Instagram, TikTok, And Building Brands

 

June 7, 2024

LAS VEGAS – Earlier this year at Prosper Show in Las Vegas, Dakota Morse (pictured) shared his strategies for working with influencers and social media to build brands and cultivate loyal customers.

With Amazon Prime Day roughly a month away, the Prosper Show Newsletter revisited the topic with Morse, founder of ALT Group, an Amazon advertising agency based in Santa Monica, Calif. The 28-year-old Morse worked at Amazon for five years before starting Alt group and has launched several seven-figure brands and one eight-figure brand.

Prosper Show: What mode of social media is losing steam?
Morse: You could look at Instagram as losing some level of steam. Instagram is a really good channel overall for getting views, but the number of views that convert to sales is lower. We use instagram to grow awareness, but if you put an affiliate code in an instagram reel, and look at how many sales that drives, it’s very difficult. I’ve found the level of virality, or the ability to go viral on Instagram, to be fairly limited.

We’ve done it for many of our brands, and we continue to do it—but it feels harder and harder sometimes to have content that cuts through and really captures peoples’ attention. We still see it as a very important initiative and there many eyeballs on Instagram. It’s definitely part of the strategy.

Prosper Show: What’s gaining steam?
Morse: You can create brand new TikTok accounts, post content, and it can get a million views. I don’t know if it’s an algorithmic difference, but I did see more and more brands go from zero to millions of dollars in sales a lot faster through TikTok initiatives than is even possible to do via Instagram.

Prosper Show: Can you use it to bypass Amazon?
Morse: I don’t legitimately think you can say, ‘I’m not going to sell on Amazon at all, I’m just going to focus on my D to C website’ and launch one brand on Instagram and another brand just with TikTok content. I would bet a million dollars that that brand would be able to scale to at least six figures if posting consistent content on TikTok versus posting consistent content on Instagram.

Prosper Show: What are your Prime Day strategies?
Morse: One strategy is to liquidate inventory that we don’t necessarily want to hold on to and are willing to blast through. We have that traffic, and it’s helpful to have those email lists, SMS [short message service] lists, and social media followers so you can blast out and drive that extra traffic to Amazon. You can run aggressive discounts on newer products.

I’ve moved personally away from the strategy of just selling things to sell things, which I think a lot of sellers still do. But why just lose money on Prime Day? I don’t need the rank holding for that much longer than post Prime Day. I have not seen documentation of a net benefit of moving insane volume on Prime Day unless it’s remnant inventory.

Prosper Show: What should sellers be doing to prepare for Prime Day and/or the holiday season?
Morse: Building a following on social media and having a well-built-out email list are important. Those are two things where it’s almost too late for Prime Day. Start building those things so you’re not scrambling in the future for Prime day or other events. We already have emails built out for Prime Day for all of our brands. They’ll go out and say, ‘Check us out on Prime Day. We have these sales going on.’

Prosper Show: What are the big benefits of building that following?
Morse: You have customer data that you essentially own. You have an engaged group of people who want to hear when you’re doing sales and discounts, and when you’re doing events on Prime Day. Even if you don’t have a huge following, you should be posting across social accounts such as TikTok and other things, to educate people to the fact that you will be taking part in Prime Day. We’re only typically going to do that—at max—maybe a week before; in many cases, even 48 hours before. But then once it’s on, you’re obviously going to crank and try to move as much as possible.

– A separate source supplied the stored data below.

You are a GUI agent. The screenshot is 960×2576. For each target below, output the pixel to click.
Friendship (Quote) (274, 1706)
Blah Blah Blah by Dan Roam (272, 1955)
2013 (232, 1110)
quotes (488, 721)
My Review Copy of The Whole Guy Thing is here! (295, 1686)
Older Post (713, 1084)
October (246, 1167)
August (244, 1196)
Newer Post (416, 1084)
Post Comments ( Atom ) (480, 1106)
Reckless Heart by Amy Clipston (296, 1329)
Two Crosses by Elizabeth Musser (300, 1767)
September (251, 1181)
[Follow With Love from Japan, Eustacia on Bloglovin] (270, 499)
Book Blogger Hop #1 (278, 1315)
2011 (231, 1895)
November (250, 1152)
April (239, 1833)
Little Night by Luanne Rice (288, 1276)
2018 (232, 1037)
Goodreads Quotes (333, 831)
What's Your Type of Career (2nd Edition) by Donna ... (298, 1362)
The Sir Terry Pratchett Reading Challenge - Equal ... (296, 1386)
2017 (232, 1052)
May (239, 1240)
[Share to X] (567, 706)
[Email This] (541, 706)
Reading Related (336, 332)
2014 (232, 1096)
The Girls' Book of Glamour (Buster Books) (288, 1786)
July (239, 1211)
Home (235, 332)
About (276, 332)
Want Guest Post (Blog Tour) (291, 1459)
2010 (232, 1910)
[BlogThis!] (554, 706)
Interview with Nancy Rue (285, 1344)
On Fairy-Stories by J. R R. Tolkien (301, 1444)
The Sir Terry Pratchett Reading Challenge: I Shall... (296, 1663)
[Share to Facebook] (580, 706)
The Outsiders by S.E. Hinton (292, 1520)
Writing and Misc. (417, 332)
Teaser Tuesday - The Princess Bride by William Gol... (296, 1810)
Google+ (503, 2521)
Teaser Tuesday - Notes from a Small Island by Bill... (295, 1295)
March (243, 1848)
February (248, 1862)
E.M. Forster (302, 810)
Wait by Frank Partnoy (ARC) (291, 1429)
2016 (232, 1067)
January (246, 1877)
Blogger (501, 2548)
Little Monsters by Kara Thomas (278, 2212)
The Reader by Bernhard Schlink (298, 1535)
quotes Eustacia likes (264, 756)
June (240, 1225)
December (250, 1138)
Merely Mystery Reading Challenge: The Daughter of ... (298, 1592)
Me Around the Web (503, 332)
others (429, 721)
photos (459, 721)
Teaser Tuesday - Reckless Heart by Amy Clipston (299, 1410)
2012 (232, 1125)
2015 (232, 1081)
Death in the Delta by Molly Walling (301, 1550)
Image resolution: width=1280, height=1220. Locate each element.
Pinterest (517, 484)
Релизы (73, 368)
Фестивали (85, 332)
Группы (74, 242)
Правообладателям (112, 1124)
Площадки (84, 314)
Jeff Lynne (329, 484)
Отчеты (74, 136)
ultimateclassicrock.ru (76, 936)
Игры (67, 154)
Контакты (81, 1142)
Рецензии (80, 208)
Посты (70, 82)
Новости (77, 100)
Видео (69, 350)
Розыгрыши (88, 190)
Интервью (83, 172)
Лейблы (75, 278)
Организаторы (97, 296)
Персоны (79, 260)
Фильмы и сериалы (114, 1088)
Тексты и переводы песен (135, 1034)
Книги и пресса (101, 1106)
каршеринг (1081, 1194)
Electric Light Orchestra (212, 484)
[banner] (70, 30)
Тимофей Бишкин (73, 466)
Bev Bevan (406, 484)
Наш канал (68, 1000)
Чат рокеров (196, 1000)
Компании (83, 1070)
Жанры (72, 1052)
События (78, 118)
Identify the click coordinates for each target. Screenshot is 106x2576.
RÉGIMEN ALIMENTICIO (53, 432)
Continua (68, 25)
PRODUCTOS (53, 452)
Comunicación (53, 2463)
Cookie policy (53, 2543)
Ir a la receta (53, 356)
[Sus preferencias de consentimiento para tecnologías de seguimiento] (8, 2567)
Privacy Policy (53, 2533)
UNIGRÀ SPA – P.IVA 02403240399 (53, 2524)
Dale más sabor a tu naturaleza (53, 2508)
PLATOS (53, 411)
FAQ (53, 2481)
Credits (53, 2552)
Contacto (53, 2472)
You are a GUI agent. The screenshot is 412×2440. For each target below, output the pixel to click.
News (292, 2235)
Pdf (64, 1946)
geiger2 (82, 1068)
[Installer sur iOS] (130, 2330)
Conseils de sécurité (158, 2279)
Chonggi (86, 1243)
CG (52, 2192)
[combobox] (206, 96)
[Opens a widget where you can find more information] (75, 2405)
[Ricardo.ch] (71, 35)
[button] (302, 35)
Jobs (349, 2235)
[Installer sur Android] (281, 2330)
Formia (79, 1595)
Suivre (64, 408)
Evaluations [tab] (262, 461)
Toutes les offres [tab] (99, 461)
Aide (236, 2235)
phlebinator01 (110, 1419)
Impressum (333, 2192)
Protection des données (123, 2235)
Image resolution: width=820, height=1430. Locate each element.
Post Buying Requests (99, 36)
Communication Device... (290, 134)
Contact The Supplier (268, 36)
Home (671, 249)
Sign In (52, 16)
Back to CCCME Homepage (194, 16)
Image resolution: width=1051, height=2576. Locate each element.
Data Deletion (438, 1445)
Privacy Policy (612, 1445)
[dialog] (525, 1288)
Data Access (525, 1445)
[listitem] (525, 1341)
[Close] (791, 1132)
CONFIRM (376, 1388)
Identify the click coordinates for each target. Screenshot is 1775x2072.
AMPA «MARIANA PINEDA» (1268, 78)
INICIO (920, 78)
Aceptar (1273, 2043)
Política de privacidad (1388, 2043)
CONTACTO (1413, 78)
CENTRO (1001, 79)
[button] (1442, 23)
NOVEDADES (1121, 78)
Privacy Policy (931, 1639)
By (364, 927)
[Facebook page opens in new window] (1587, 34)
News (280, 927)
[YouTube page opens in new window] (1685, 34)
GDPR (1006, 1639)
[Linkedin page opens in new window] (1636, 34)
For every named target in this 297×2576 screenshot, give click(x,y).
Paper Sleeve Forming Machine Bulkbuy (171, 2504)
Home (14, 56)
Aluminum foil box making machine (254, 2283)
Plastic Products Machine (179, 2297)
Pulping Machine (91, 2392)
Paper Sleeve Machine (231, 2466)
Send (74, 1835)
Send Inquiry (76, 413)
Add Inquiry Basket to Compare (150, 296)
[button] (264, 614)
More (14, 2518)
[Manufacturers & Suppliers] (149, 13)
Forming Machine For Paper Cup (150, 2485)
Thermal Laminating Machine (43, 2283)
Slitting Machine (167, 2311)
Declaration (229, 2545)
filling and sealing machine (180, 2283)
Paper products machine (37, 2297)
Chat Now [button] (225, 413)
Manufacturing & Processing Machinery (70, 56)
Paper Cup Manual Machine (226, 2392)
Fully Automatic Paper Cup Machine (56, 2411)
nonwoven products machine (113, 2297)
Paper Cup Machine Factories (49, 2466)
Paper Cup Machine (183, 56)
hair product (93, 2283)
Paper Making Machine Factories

Prosper Show: Why is social media so important?
Morse: With Amazon, you can come up with an idea, source the product, launch the product, and run PPC [pay-per-click]. If you have good pages, you’ll get some level of sales. It seems very black and white and there are companies that have built literally billion dollar businesses just doing that and having good pricing. However, pricing alone is usually not enough to be a differentiator on Amazon.

Prosper Show: What type of feedback did you hear after your presentation earlier this year at Prosper?
Morse: People are excited about social media, scaling on social media, and building a brand that is differentiated. Other people were obviously looking for outsourced solutions. We provide that as a service within our agency, so that was a lot of people coming up to me asking, ‘How do we work with you to do this for us?’ I was also surprised that a couple people came up to me with international demand for these types of services.

Prosper Show: What’s your level of concern about the TikTok ban signed by Biden?
Morse: I honestly don’t think that’s ultimately going to happen. There hasn’t been a proven case that TikTok has been used by foreign entities to cause issues with the American population, or that it’s being used in some type of nefarious way. If that was proven, there would be a much different case to be made, and we will see what plays out.

As a side note, I don’t think social media is a net positive, to be honest. It helps brands grow, and it helps them get reach, but there are instances where we should look further as a society. I don’t think kids and teenagers should be utilizing social media, or at least being exposed to social media when they are in a developmental phase.